Desde hacía unas semanas sin embargo, me parecía que la calle N estaba bastante tranquila. Si llueve, no lo sé. Si hace calor, no me doy cuenta. Si tocan la puerta de mi casa, creo que no es para mí. No sé, me daba la sensación de que esa hilera de chabolas y bares abigarrados levantados al son del zinc, la madera y los bloques por aquí y por allá, se habían tomado un descanso. Supongo que tampoco lo pensé demasiado porque cuando me encontré con la isla a mi derecha, me paré en medio del páramo, del vacío. Extrañado. Algo no encajaba. Un paisaje transfigurado. A mi derecha me encontré con un llano, con un barrido, una limpieza piédrica. Levanté mi cabeza, miré más adelante, di unos pasos ¿dónde están los bares? ¿dónde está el puesto de cigarrillos y tarjetas de móviles amparado por esa sombrillas tricolor? ¿dónde se encuentran las despensas oscuras y albergadoras de víveres? ¿dónde está la gente? ¿y el ruido? A la derecha, una isla.

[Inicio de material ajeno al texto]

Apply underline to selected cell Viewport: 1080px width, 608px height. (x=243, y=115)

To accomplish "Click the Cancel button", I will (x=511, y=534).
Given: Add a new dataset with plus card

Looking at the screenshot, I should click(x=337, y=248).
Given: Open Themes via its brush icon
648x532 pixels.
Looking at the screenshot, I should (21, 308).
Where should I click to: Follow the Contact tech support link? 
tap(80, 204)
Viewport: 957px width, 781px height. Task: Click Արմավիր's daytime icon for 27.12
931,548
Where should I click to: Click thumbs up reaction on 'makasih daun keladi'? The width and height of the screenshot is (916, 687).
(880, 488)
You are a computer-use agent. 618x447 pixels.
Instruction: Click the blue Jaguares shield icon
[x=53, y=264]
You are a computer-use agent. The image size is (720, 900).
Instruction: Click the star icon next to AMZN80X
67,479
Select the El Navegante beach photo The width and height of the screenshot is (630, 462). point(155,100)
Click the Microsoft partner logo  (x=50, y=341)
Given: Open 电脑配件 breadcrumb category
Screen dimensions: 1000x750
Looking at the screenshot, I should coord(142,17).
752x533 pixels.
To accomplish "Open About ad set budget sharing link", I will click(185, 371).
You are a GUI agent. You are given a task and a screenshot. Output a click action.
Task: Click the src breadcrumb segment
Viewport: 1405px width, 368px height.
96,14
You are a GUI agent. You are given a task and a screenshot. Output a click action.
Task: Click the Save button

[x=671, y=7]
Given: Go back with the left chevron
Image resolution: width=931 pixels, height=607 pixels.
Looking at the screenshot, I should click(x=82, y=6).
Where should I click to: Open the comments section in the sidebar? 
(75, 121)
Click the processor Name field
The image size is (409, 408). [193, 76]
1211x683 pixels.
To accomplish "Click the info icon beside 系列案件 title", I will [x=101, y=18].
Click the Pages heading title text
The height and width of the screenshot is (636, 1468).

Porque estoy seguro de que aquí, a la derecha, no hace mucho había mucha gente viendo y viniendo. Y ahora había una isla. El espacio había sido peinado y se habían formado llanos y rellanos de piedra y escombros, como víctimas de un tornado eficiente, una apisonadora sencilla. En medio del vacío y las piedras, sobrevivía una isla: una chabola cubierta de zinc, plástico, madera. Dentro habían varias personas, quizás llegaban a tres, quizás una familia que daba pasitos dentro del habitáculo, sin mucho margen para moverse y para nada. Me quedé mirando un momento más aquel paisaje desolado, casi surrealista, y cuando mis ojos se volvieron a posar sobre la isla, me crucé la mirada con un muchacho sentado sobre un cubo y con mirada triste y orgullosa. Alguien había apagado la luz.
Seguí caminando por la calle N y no muy lejos de mi casa, me encontré con Tamleen, el recadero de mi casero. “¿Qué ha pasado ahí, donde está la gente?”, le pregunté. Tamleen se levantó y abandonó la charla que mantenía con varios amigos. “Bueno, llegó el familiar de un político muy poderoso –comenzó a hablar- y reclamó la tierra. Entonces llegó la policía y echó a todo el mundo. El hombre quiere construir unas naves comerciales”. “¿Y la gente?”, le pregunté. Tamleen se río sin reírse y agitó la mano como quien espanta a una mosca, “por ahí, la gente está por ahí, han tenido que irse, a cualquier lado”. “No hace mucho –dije yo- también les pasó lo mismo a unos que vivía detrás del hotel”. Tamleen permaneció callado unos segundos y luego me dijo con una sonrisa que no sonreía, “no puedes vivir en este barrio si no tienes dinero”, y se dio media vuelta. Y al fondo, aún la isla.